WHAT THE TASK ASKS: For the records below, say how many lines contain the string "wheel". Give no other text.

Extracted records
=======

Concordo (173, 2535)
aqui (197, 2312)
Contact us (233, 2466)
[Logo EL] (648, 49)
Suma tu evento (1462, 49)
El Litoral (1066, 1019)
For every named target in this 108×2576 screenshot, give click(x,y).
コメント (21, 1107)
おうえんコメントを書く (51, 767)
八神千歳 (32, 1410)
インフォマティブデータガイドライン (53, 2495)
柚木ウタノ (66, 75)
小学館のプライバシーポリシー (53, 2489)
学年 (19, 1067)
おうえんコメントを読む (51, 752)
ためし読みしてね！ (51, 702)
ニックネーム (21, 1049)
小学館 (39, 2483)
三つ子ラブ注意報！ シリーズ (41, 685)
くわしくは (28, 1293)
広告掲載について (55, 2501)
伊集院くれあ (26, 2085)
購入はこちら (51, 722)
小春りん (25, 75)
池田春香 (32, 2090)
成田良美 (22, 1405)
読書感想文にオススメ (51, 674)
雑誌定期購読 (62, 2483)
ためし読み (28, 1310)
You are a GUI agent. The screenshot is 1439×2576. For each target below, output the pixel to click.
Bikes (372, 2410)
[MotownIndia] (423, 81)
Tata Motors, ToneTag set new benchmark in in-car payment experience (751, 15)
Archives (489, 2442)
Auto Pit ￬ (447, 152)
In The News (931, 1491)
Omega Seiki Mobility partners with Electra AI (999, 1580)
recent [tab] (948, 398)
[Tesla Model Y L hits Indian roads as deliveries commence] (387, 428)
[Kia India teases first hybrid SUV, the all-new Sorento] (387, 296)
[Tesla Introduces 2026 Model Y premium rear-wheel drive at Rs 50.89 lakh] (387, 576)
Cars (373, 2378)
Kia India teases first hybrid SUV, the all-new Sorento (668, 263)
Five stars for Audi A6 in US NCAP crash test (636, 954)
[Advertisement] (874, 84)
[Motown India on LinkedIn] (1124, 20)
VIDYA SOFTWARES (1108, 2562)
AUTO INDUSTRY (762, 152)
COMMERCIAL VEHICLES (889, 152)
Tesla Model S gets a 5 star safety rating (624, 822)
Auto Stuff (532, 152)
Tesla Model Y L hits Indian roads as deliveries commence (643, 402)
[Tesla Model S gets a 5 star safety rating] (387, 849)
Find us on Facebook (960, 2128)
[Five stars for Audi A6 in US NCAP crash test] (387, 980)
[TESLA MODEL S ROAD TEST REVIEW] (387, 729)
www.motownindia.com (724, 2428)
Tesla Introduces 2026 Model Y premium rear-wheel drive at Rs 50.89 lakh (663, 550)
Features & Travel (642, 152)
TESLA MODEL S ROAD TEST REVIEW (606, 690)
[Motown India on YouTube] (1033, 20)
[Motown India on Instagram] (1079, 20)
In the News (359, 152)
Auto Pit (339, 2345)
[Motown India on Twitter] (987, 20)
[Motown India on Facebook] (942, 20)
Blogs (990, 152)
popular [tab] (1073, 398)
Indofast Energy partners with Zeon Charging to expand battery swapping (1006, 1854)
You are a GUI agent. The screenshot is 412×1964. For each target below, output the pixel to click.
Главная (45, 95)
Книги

=======

COMPLETED TASK: 2